Orthodoxy is more Semitic in its way of prayer, more biblical in its sense of holiness, more Old Testament in the structural rhythm of its liturgy, more faithful to the prohibition of depicting God, more open to mystery, more skeptical of intellectual certainty, more loyal to what cannot be spoken — but can be sung in a psalm, veiled, incensed, revealed, made present.
This does not mean that Judaism and Orthodoxy are doctrinally close. But in terms of spiritual sensitivity — in their way of experiencing God, in their understanding of holiness — they share what Scripture calls the fear of the Lord: the awareness that the Divine is fire, not to be domesticated, but approached with trembling and love.

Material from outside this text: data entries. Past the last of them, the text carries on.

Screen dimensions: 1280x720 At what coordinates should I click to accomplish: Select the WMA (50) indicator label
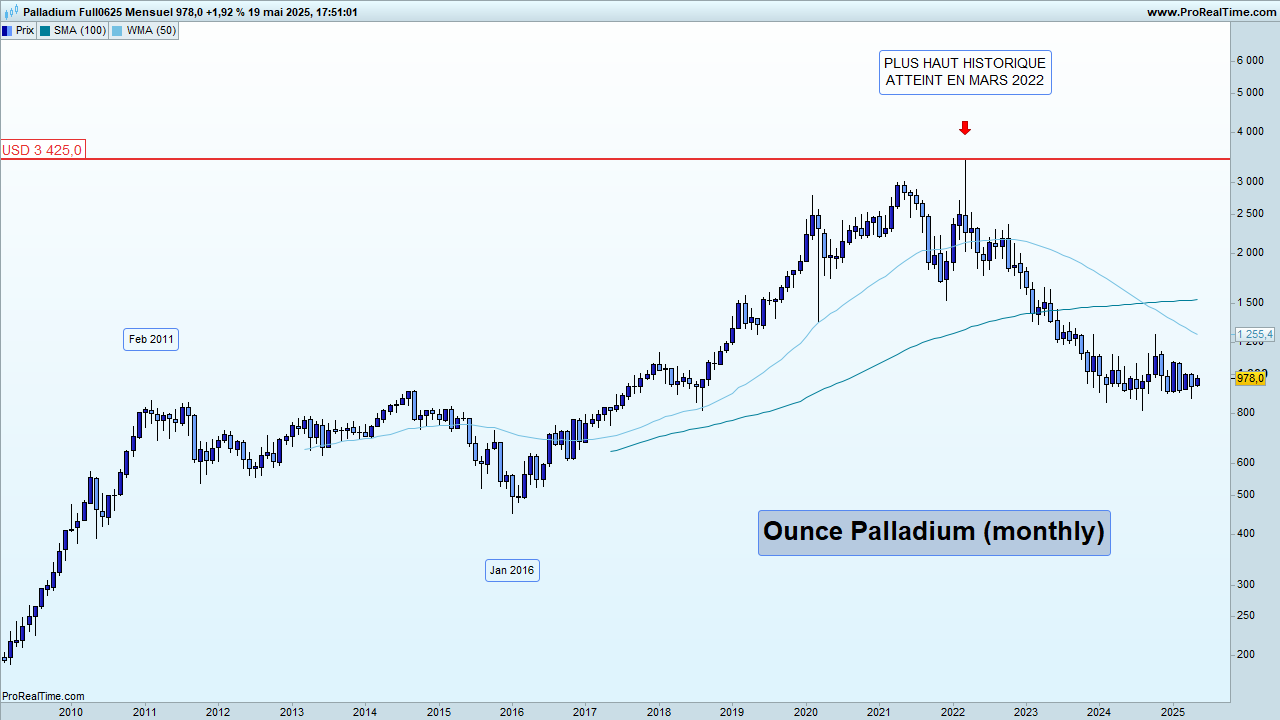[151, 30]
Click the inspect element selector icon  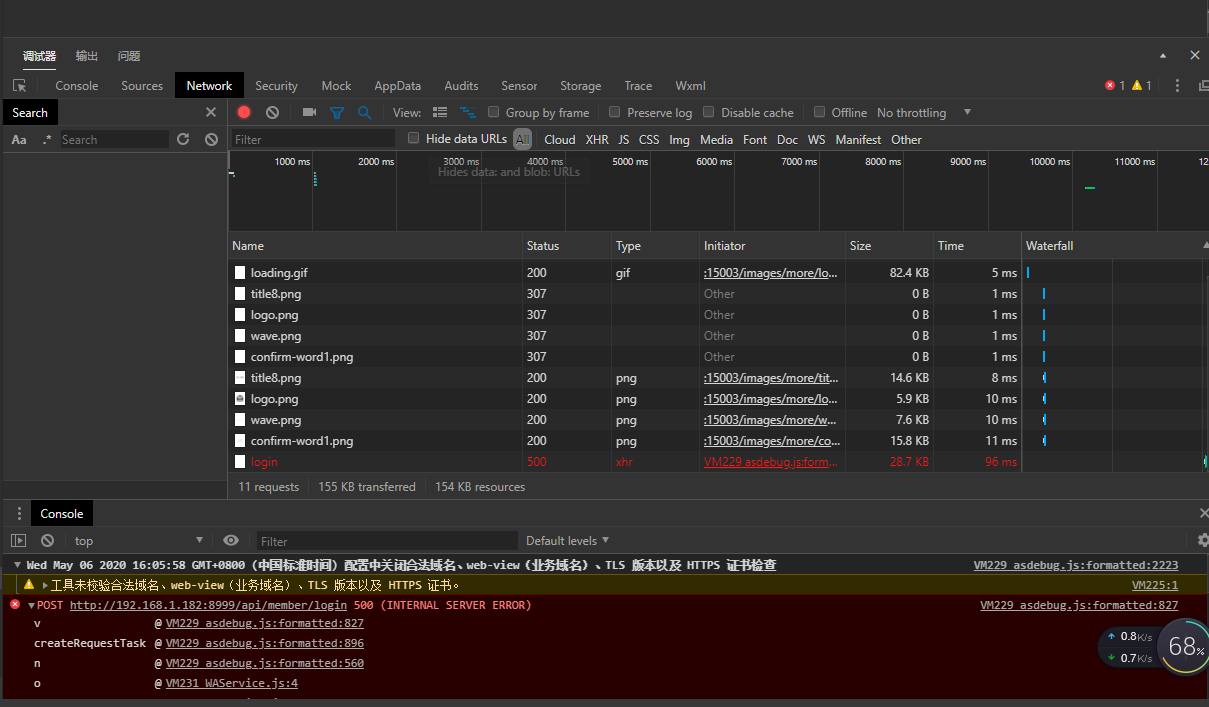point(20,86)
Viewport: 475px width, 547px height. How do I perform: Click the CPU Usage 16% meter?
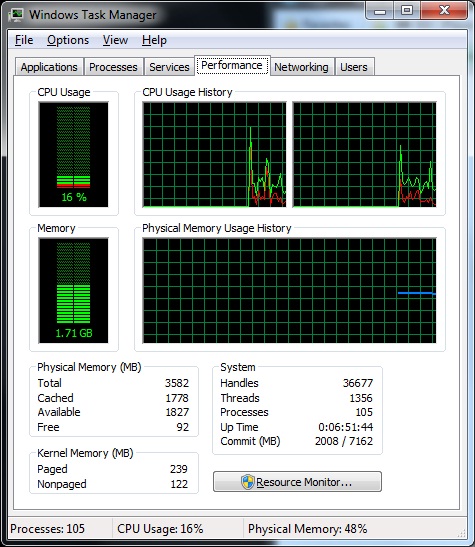74,155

One final note completes the meaning of this series: why speak about Judaism at all when writing about Orthodoxy, about icons, about frescoes? Why is this not merely a historical curiosity or an easy “comparative religion parallel”? And why — when I write about Byzantine churches, about Pagomenos, about Cretan frescoes — do I enter the world of ancient Israel?

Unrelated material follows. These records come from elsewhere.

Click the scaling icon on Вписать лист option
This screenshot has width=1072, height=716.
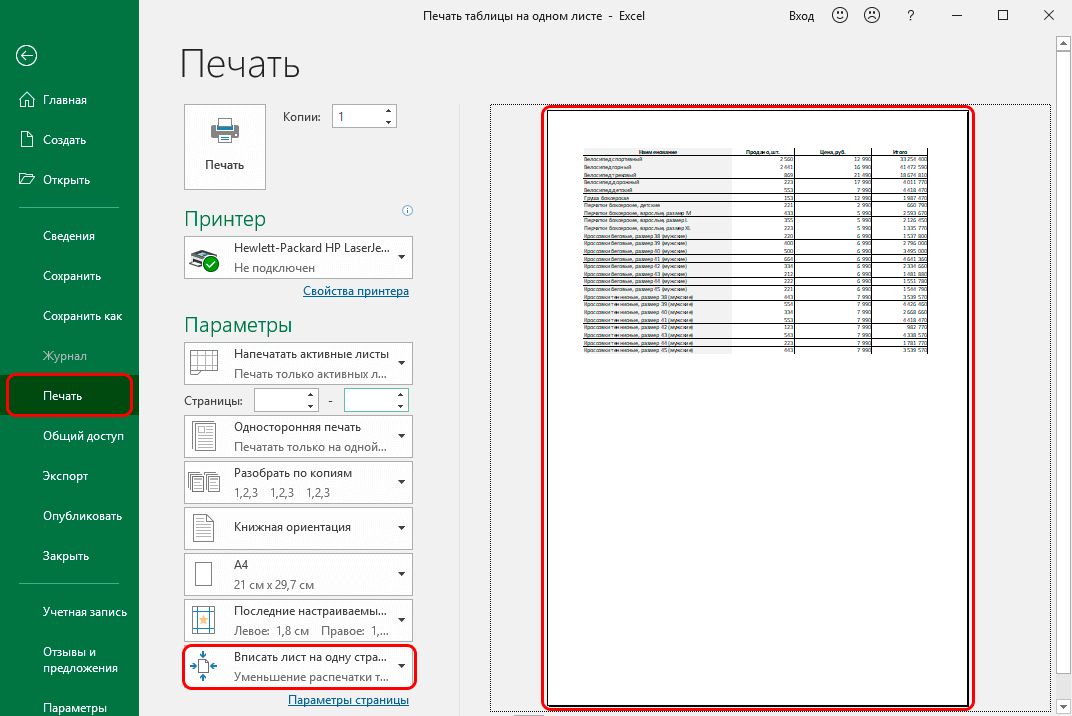(x=204, y=667)
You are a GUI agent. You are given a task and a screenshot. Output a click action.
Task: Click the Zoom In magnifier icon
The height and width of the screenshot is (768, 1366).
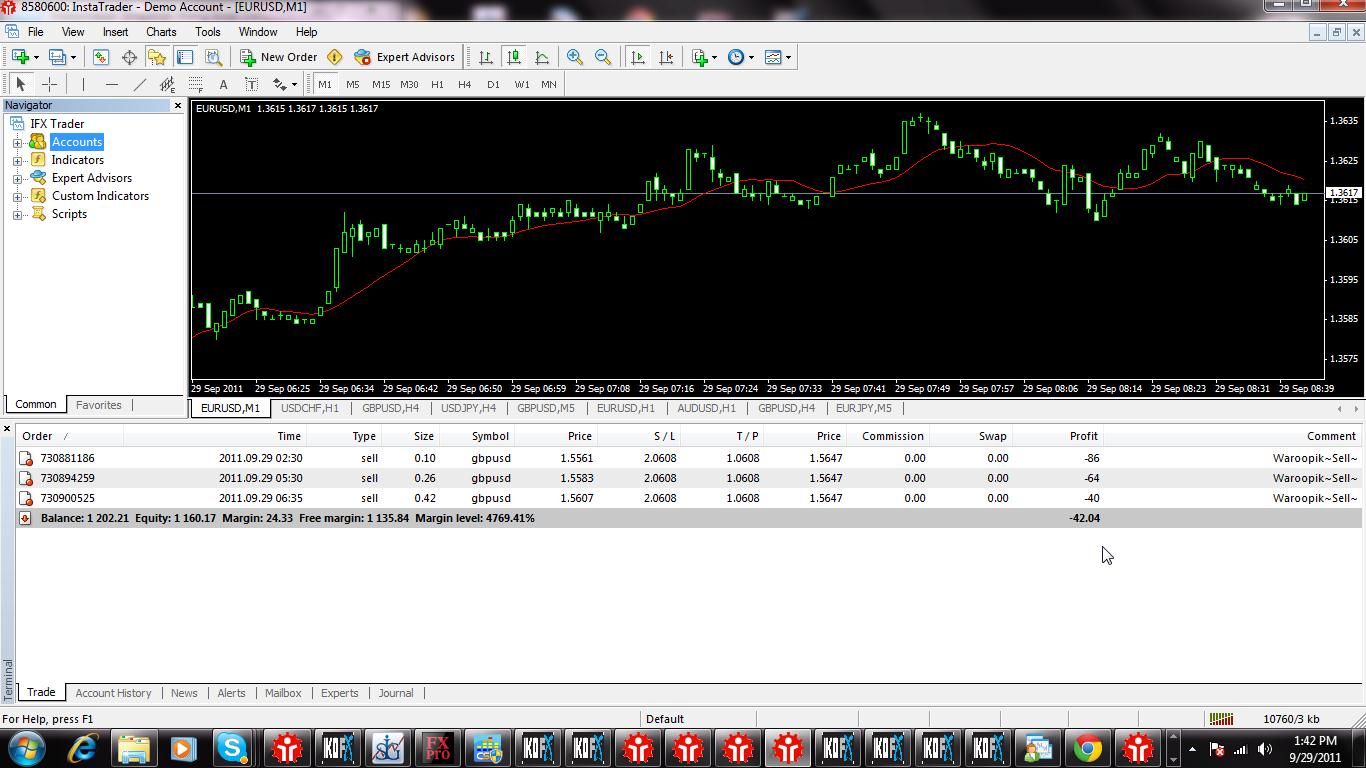575,57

Because if one wants to reach the heart of the icon, one must go deeper than Byzantium. Icons are not born from an artist’s imagination. They do not exist because someone wanted to “illustrate” a biblical scene. They are not decoration. They are not aesthetics. They are continuity. One can understand them only by understanding their root: the prayer of Israel, its way of experiencing holiness, its relationship to image and word, its intuition that God cannot be contained in form — unless He Himself chooses to appear.

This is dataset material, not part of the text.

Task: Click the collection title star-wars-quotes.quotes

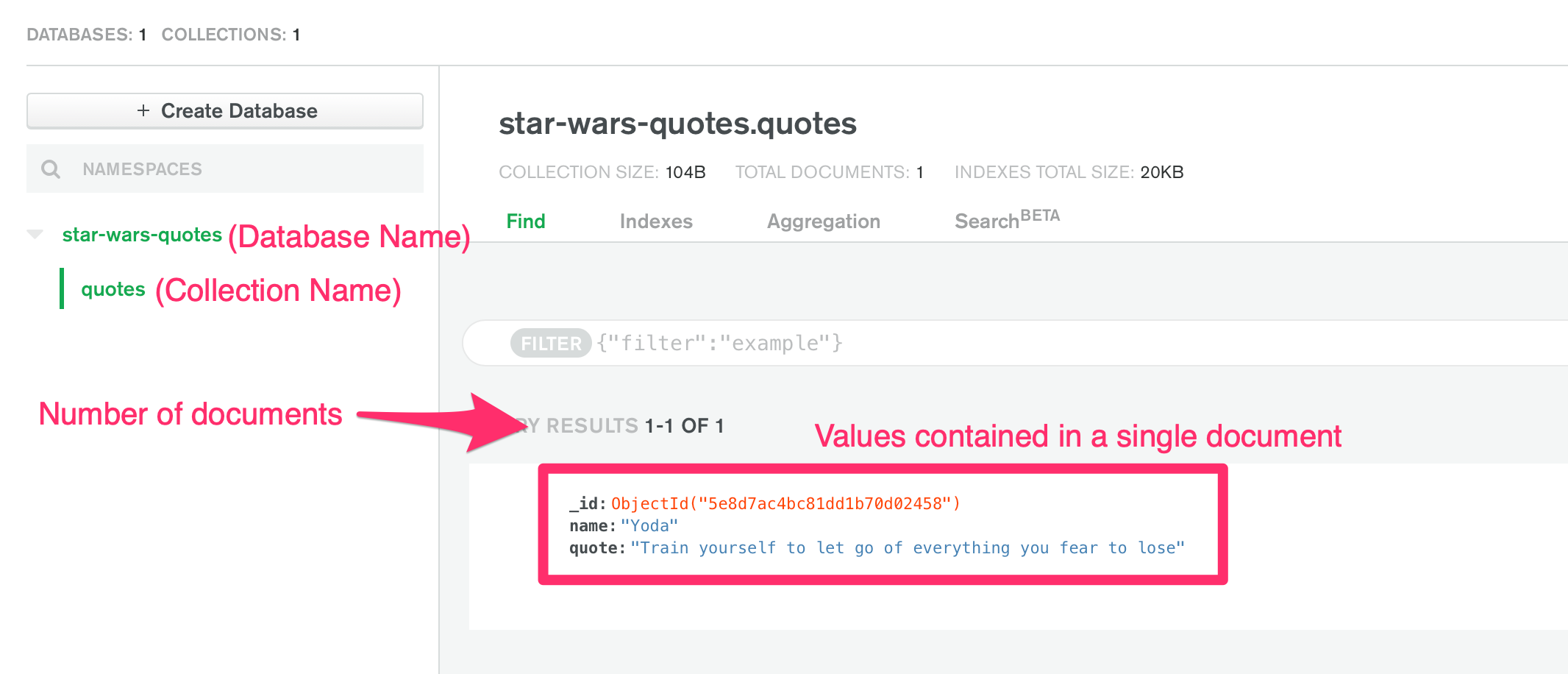Action: coord(677,124)
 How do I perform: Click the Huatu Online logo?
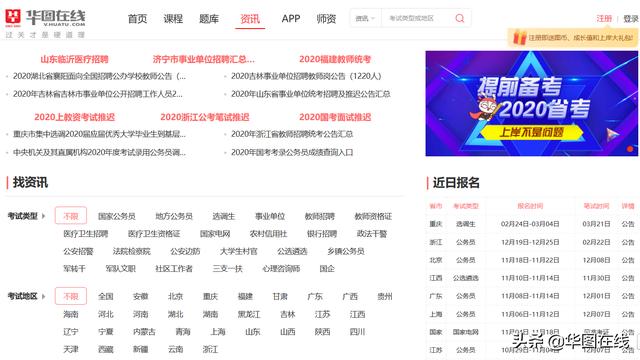pyautogui.click(x=45, y=23)
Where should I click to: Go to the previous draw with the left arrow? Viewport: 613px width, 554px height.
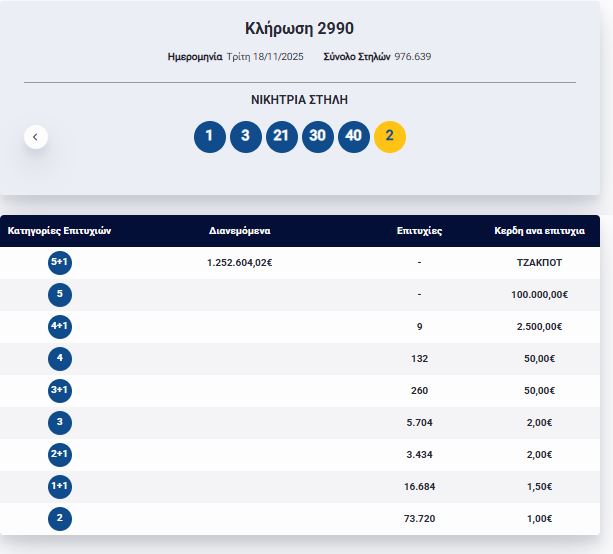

The West developed its own theology of the image — beautiful, important — but detached from that ancient, heavy, severe biblical soil. The East never cut itself off from it. Not because it wanted to be “more Jewish,” but because it never forgot that Revelation began before the Gospel, before Christ — in the voices of the prophets, in the psalms, in the Temple, in the prohibition of images, in the rhythm of the tamid.
If one forgets this, the icon becomes a riddle. If one remembers — everything becomes coherent.
This is why I write about Judaism. Because without it, the icon becomes flat. The fresco loses its meaning. Byzantine aesthetics begins to look exotic rather than theologically necessary. One cannot truly enter the logic of Eastern painting without realizing that it is the extension of Revelation itself — not only Christian Revelation, but biblical Revelation in its deepest sense.
The icon looks as it does because it could not look otherwise. The fresco is what it is because it springs from a centuries-long conviction that God cannot be confined to human imagination — but can be encountered in light, in rhythm, in symbol, in a space that is more prayer than image. And this cannot be understood without returning to the sources — not to Byzantium, but to Israel, to the psalms, to the Temple, to the very beginning of thinking about God.
Only then does Orthodoxy cease to seem exotic and become logical. And only then do the frescoes in the stone churches of Crete — severe, beautiful, full of light — begin to speak with their full voice.